One of the best known stories is the adulterous woman found in John 8:1-11. This woman was a Jew and obviously living in sin. It is not a stretch to guess adultery was her pattern of life, making it easy for the religious leaders to set her up. It is also not a stretch to guess this moment was the lowest low point of her life and she had every reason to believe her life would end that day. Often in sermons and Bible studies, a great deal of emphasis is given to the hypocrisy of the religious leaders (vs. 6-8) in stark contrast to the grace of Jesus (v. 11), and so it should be. But we must not forget Jesus’ comments to this woman because the whole statement is vital.
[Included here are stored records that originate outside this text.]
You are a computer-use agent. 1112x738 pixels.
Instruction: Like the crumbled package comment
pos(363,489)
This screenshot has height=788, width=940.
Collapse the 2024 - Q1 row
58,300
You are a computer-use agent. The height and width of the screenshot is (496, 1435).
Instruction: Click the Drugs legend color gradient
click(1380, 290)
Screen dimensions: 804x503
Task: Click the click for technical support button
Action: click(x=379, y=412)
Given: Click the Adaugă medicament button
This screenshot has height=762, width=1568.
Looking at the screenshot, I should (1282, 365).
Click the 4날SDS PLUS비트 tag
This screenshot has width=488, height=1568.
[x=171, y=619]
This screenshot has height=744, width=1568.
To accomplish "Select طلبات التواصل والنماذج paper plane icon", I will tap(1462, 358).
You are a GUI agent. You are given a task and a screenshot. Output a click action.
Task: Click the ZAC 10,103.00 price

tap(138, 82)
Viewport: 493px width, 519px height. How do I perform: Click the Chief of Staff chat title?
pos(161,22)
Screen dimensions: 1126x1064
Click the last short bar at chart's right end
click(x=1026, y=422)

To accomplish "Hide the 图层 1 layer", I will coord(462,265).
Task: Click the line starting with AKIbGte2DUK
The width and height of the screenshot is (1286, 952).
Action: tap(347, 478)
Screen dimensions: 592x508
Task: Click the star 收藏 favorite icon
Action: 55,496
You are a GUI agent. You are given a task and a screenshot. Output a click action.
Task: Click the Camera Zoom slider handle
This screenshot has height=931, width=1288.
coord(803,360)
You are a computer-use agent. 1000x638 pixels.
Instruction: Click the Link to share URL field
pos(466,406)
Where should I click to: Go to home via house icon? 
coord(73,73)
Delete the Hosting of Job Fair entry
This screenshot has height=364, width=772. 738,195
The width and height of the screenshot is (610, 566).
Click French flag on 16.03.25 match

Here are the parameters: “I do not condemn you. Go and sin no more.” The first parameter is for us. We are not to condemn the one who is sinning. We are not the Judge. We must use discernment. We must place parameters. But we cannot condemn. We cannot give up. The second parameter is for our difficult one another and for us. I say it is for both because we most likely will be setting the practical parameters for our one another to be able to stop sinning. Believe me, this will not be easy. 

Are we so naïve to think this woman who lived a life of sinful adultery just slipped back into acceptable Jewish behavior and godly living without any setbacks, confrontations, or consequences? Jesus told her she was not condemned. He didn’t tell her there would be no costs. How many Jewish wives do you think trusted her to get within ten feet of their husbands? Do you think she was all of a sudden welcomed at the early morning water gathering group? Or would she still have to come alone to the well in the heat of the day like the Samaritan woman? 

Do we think she was never lonely or longed for a man’s embrace, any man? Was she married? How would her marriage ever heal after this public humiliation even though she was intimately touched by Jesus and His grace? Was there anyone who helped her with the practical side of “sin no more”?

Are we ready and able to set parameters for the one another we love so much? Are we ready to come alongside, whatever that might look like, when she does repent and wants to make things right? Are we ready to allow her to earn our trust again or will we withhold that no matter what she does or says? Do we really want her to live not condemned and sin no more?

We may have to get rid of cable TV and computers to help our spouse combat the power of lust. We may need to drive our child to the Christian rehabilitation farm and walk away as he screams curses at us. We may have to visit our child every Sunday afternoon in the jail visiting room. We may have to change locks or leave the presence of our abuser. 

We may have to limit the time and place we are willing to be in contact with these very difficult one anothers. It will not feel like love and it may not look like it, but it may be the most loving thing we can do for them. Can we do that?

How many times do we have to forgive? You know the answer. We forgive an infinite amount of times. Not because they deserve it, but because they don’t deserve it. We forgive because we know we don’t deserve forgiveness either. We are not condoning their sin when we forgive. We are not forgetting. That is impossible for us. We are not stuffing our pain or minimalizing our suffering. We are simply not condemning. This is how Jesus loves even though He has the right to condemn because He is the righteous Judge. 

This is so excruciatingly hard! We must remember the true battle. The one against our sworn enemy, Satan, can only be won on our knees. He wants your loved one. You must determine that by God’s grace and His almighty power, Satan can’t have them!

 Pray right now for the sinful one another in your life. Pray he or she will come to love God more than they love their sin. Pray for yourself that God will use you and that He will show you when to step out of the way. Then praise His name for what He has already done and for what He will do. Stay on your knees. Do not hurry away. Linger in your Father’s embrace.